Esse é o caso da professora Alexandra Cemin,38. Ela leciona Matemática no Colégio Madre Imilda. Mesmo que a forma de ensinar tenha passado por adaptação, ela tem ferramentas à disposição que permitem que os alunos que estão em casa acompanhem a mesma aula dos que estudantes que estão na escola.
— O retorno à escola foi com muita cautela e cuidado, estamos nos adaptando a essa nova realidade, trabalhamos com alguns alunos presencialmente e outros remotamente. A escola disponibilizou todos os equipamentos, desde microfone a computadores. Assim como as aulas presenciais, as aulas virtuais requerem organização e planejamento. Percebo que elas se complementam, conseguimos personalizar a educação e valorizar ainda mais a presencial idade.
Já Paula tem que se desdobrar para garantir a atenção aos dois grupos:
— A rotina está mais pesada. O nosso dia a dia é ficar o tempo todo com o celular. O meu telefone fica no silencioso, mas o app está no celular e as tarefas são entregues em horários diferentes. Há alunos que entregam depois da meia-noite. Temos grupos de conversa também com professores, pais e tentamos atender da melhor maneira, mas é desgastante. São todos muitos educados, mas entram em contato em qualquer horário, então é como se estivéssemos sempre trabalhando.
Outro ponto que tem pesado na rotina de quem leciona na rede estadual é a burocracia:
— Temos que preencher tabelas, olhar e-mail, muitos papéis, enfim, se estivéssemos em sala de aula normal, não teria esse desgaste. Temos que olha aluno por aluno e fazer as porcentagens de quem fez os exercícios e quem não fez, monitorar os alunos e contatar quem não fez e tem os prazos, e mais a questão de estar um tempo em casa enquanto leciona para quem optou pelo remoto, e cuidar das tarefas domésticas.
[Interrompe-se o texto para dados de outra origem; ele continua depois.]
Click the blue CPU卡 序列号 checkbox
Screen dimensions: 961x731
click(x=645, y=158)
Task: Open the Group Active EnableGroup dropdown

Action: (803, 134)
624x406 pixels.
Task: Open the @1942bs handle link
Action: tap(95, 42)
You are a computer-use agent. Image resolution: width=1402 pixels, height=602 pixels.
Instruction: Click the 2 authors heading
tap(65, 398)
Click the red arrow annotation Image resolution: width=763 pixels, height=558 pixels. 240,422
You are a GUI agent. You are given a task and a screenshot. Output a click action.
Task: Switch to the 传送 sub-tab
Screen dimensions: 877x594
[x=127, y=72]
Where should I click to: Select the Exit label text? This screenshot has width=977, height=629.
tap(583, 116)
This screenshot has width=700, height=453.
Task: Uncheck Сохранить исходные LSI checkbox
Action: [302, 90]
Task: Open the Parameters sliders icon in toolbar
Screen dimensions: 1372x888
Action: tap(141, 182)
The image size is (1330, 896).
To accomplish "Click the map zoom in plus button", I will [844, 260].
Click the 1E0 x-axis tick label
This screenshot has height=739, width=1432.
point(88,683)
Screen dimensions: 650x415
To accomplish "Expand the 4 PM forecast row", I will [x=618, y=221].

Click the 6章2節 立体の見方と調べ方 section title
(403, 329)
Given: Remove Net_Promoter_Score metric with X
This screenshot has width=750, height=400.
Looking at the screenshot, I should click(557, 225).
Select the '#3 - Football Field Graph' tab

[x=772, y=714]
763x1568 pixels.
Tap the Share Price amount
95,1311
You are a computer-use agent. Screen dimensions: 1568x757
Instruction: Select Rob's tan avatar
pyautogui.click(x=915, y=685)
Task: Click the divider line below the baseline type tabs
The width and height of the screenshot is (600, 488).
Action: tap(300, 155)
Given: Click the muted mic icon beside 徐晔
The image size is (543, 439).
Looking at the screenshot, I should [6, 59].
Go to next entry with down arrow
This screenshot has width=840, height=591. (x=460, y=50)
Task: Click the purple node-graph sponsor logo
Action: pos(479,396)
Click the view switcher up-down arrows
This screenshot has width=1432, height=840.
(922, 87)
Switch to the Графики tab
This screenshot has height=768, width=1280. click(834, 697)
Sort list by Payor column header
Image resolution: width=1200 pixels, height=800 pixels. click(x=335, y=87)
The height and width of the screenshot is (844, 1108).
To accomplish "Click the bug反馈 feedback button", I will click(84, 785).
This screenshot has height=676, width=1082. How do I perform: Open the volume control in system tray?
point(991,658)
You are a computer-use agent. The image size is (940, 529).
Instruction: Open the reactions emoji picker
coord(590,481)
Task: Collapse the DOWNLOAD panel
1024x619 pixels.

Alexandra, por sua vez, se sente em constante evolução no uso das ferramentas para interagir com a turma:
— A pandemia mudou a minha forma de ensinar. Precisei me adaptar às aulas remotas, aprendi e estou em constante evolução, seja através do uso de ferramentas de interação com os alunos ao uso de softwares matemáticos que estimulam ainda mais o gosto por aprender.
Quanto à aprendizagem, ela percebe mais interesse por parte de muitos alunos.
— Certamente darei continuidade às formas de interação virtuais, pois o aluno pode retomar em outros momentos o que foi apresentado em aula e ter mais uma oportunidade na aquisição do conhecimento.
Emocional
As professoras Katiuscia Hemann e Paula Pontalti Marchioro também relatam que muitos alunos precisam de atenção devido ao lado emocional:
— Além de todo trabalho em casa, ainda fiquei com essa parte mais difícil que é o emocional dos nossos alunos. Por exemplo, há os alunos que entregavam os trabalhos, eram estudiosos e passaram a não entregar. Ao analisar a situação, fomos percebendo que eles passaram a lidar com situações complicadas para a idade, como os pais que perderam emprego, a falta de recursos para estudar em casa, a tristeza por não ver os colegas _ afirma Paula, que integra a Comissão Interna de Prevenção a Acidentes e Violência Escolar (Cipave).
Katiuscia concorda:
— Temos alunos que ingressaram no mercado de trabalho para ajudar em casa, que viram os pais perder o emprego e tomaram para si a responsabilidade de sustentar o lar, e isso afeta a aprendizagem, sobrecarrega. Outros não queriam sair do quarto, estavam tristes e deprimidos. Temos lidado com diversas realidades na escola.